- [WORK REQUIRED]
Could you repeat every entry below, substituting "screen capture" for each occurrence of "screenshot" and leaving everything else unchanged?

***** EXTRACTED DATA

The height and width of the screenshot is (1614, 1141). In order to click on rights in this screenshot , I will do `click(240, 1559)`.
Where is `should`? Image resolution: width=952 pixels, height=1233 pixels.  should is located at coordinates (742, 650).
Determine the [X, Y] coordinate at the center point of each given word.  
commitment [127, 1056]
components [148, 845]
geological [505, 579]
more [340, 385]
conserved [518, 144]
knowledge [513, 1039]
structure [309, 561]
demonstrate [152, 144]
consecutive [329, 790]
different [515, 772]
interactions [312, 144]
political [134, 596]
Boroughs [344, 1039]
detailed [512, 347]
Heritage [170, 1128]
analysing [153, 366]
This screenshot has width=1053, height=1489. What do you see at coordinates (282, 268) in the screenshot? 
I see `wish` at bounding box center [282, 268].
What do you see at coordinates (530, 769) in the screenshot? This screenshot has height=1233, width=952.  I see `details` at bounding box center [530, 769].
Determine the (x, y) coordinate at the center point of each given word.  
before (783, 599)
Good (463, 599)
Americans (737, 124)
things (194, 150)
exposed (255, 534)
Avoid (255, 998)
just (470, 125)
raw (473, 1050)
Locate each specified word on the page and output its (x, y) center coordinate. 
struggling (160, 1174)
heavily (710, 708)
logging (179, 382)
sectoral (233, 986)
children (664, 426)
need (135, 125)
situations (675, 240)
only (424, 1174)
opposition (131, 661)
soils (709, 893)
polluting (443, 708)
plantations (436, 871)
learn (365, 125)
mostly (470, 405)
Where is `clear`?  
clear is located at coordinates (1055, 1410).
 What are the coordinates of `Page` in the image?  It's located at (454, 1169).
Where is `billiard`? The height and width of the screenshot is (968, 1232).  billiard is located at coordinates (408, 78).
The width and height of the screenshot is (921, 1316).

**********

- [EXERCISE OUTPUT]
The height and width of the screen capture is (1614, 1141). In order to click on rights in this screen capture , I will do `click(240, 1559)`.
Where is `should`? Image resolution: width=952 pixels, height=1233 pixels.  should is located at coordinates (742, 650).
Determine the [X, Y] coordinate at the center point of each given word.  
commitment [127, 1056]
components [148, 845]
geological [505, 579]
more [340, 385]
conserved [518, 144]
knowledge [513, 1039]
structure [309, 561]
demonstrate [152, 144]
consecutive [329, 790]
different [515, 772]
interactions [312, 144]
political [134, 596]
Boroughs [344, 1039]
detailed [512, 347]
Heritage [170, 1128]
analysing [153, 366]
This screen capture has width=1053, height=1489. What do you see at coordinates (282, 268) in the screen capture? 
I see `wish` at bounding box center [282, 268].
What do you see at coordinates (530, 769) in the screen capture? This screen capture has height=1233, width=952.  I see `details` at bounding box center [530, 769].
Determine the (x, y) coordinate at the center point of each given word.  
before (783, 599)
Good (463, 599)
Americans (737, 124)
things (194, 150)
exposed (255, 534)
Avoid (255, 998)
just (470, 125)
raw (473, 1050)
Locate each specified word on the page and output its (x, y) center coordinate. 
struggling (160, 1174)
heavily (710, 708)
logging (179, 382)
sectoral (233, 986)
children (664, 426)
need (135, 125)
situations (675, 240)
only (424, 1174)
opposition (131, 661)
soils (709, 893)
polluting (443, 708)
plantations (436, 871)
learn (365, 125)
mostly (470, 405)
Where is `clear`?  
clear is located at coordinates (1055, 1410).
 What are the coordinates of `Page` in the image?  It's located at (454, 1169).
Where is `billiard`? The height and width of the screen capture is (968, 1232).  billiard is located at coordinates (408, 78).
The width and height of the screen capture is (921, 1316).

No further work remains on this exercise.